No bebo ni agua con gas, ni tónica. Ni es por principios, ni por religión. Es por su sabor. Otro día puede que les cuente el recibimiento que le hicimos uno de mis hermanos y yo a la primera Schweppes que entró en casa. Fue proporcional al asco experimentado con el primer trago. Como digo, son bebidas que podrían desaparecer de la tierra que no las echaría de menos. Sin embargo, también me detengo delante de ellas cuando me las cruzo en el supemercado. Es lo que hice ayer en Vidal. Fue como una señal que captó el vértice de uno de mis ojos. Me acerqué con el aturdimiento del que ha dormido cuatro horas de siesta. Buscando respuestas sin tener preguntas. Por un momento pensé que era el envase de plástico verde, de ese tono rancio que tiene la ropa en el hospital, el que acaparaba mi atención. Pero no. Era la etiqueta. Eran los dibujos de la etiqueta. Me estaba fijando en los dibujos de la etiqueta de una botella de agua con gas, cuyo sabor detesto. Me fascinaron y al mismo tiempo me resultaban familiares. Cogí una botella y salí de dudas.

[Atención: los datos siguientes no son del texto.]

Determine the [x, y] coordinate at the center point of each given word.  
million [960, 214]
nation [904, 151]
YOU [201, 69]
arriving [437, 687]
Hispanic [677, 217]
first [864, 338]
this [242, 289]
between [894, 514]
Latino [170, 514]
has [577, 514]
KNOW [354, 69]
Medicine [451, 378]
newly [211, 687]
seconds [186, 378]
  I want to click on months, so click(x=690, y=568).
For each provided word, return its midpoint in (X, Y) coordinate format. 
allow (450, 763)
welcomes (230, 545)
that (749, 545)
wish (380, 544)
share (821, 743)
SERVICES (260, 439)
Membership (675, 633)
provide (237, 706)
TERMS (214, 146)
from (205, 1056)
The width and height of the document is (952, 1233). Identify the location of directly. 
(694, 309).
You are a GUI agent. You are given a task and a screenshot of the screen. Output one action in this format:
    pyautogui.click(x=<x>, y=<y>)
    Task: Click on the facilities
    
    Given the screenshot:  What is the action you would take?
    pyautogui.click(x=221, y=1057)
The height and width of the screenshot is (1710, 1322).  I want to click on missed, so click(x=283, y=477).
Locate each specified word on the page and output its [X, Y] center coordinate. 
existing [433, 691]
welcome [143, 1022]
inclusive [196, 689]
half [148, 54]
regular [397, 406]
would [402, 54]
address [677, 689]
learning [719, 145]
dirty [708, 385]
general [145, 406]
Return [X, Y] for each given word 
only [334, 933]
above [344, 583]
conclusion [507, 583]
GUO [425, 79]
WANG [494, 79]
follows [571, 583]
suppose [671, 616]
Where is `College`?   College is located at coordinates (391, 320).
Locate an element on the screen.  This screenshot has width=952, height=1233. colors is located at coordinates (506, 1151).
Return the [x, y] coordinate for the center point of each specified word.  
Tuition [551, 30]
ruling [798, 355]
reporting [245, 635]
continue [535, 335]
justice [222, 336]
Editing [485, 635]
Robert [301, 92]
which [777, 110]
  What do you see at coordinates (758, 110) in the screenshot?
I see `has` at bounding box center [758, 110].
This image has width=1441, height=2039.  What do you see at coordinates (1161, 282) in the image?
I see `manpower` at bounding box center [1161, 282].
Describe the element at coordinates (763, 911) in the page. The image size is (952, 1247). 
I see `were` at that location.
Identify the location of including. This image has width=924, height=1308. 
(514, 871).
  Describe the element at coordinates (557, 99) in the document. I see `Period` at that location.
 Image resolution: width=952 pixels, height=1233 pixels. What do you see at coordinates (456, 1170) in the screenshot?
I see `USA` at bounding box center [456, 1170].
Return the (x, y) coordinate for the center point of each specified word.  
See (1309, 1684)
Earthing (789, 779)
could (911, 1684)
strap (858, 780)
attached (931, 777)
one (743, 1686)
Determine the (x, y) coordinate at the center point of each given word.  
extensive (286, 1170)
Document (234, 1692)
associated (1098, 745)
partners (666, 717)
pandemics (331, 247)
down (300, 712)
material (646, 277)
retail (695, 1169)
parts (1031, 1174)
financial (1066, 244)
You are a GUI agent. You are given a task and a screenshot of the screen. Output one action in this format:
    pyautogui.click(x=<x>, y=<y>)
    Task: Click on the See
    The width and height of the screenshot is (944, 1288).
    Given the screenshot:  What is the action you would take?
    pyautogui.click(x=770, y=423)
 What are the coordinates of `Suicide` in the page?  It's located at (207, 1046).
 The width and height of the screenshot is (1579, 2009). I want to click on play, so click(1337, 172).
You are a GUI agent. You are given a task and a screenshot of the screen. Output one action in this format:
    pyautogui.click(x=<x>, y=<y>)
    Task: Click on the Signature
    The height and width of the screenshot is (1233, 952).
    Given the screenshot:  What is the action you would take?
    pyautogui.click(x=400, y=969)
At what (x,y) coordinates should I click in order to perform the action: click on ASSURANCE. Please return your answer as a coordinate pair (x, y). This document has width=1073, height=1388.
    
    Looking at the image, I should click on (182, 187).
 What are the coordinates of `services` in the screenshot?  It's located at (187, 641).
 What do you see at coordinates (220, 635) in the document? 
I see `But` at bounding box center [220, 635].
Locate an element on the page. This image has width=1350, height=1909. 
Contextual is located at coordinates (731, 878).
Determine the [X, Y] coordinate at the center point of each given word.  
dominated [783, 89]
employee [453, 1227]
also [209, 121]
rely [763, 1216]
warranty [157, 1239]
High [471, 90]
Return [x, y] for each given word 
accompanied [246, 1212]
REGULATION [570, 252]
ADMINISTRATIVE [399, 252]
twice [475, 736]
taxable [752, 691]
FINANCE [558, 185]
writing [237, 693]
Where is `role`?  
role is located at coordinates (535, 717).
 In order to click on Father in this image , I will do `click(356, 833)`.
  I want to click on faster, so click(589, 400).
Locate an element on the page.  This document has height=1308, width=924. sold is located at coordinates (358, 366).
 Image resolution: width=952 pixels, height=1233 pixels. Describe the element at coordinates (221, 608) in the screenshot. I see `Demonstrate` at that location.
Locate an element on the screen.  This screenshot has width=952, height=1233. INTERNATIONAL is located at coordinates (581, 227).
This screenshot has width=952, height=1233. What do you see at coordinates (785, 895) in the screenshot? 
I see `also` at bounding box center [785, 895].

Ilustración: Isidro Ferrer.
Recordé entonces que unos años antes, Ferrer se había encargado de la imagen y serigrafías de las botellas de cristal del Agua Lunares (de los mismos fabricantes que la cerveza Ambar), pero desconocía que su arte se había estampado también en su versión menos glamourosa, el envase de plástico. Era como un ejercicio de democratización del arte unir esos dos mundos. De nuevo las líneas paralelas marcaban mi imaginario cultural personal. Y, por supuesto, me llevé una botella de litro y medio por 0’35€ (la pequeña cuesta 0’20€), que jamás me beberé. Puede que quite la etiqueta y la guarde y lance el líquido al retrete o que para no deshacer el concepto artístico la almacene entera.
En aquella campaña, las ilustraciones iban acompañadas por textos de Grassa Toro. Un tándem que ya había trabajado junto, entre otros proyectos, en el libro «Una casa para el abuelo» (Premio Nacional de Ilustración de España en 2006), que ha sido reeditado este año, de manera impecable, por Libros del Zorro Rojo. El argumento es de un delirio infantil que es carne de abrazo. Una familia entierra al abuelo y construye su casa encima para estar siempre todos juntos. A Grassa le bastan nueve frases para contar el cuento. A Ferrer le sobra espacio para compartir su talento y ofrecer un resumen detallado de técnicas e ideas, jugando con volúmenes y objetos. Hay dibujos, pero también fotografías, piedras, ramas y hasta un agujero perforado en la tierra. Una explosión de imaginación para contar la pérdida de un ser querido de una manera tierna y divertida, sí, han leído bien, divertida. Un libro que habla de la muerte sin pronunciar la palabra muerte.
Supermercados y librerías unidos por un mismo nombre: Isidro Ferrer. Una estupenda manera de empezar este diario de verano con «v» de Verlanga.
P.D.: Mientras el número 2 de la revista El Estado Mental recogía una imprescindible conversación epistolar entre Glenn Greenwald y Bill Keller, el gran debate de las últimas semanas en los medios españoles lo protagonizaban Bertín Osborne y Beatriz Montañez. Aún nos pasa poco.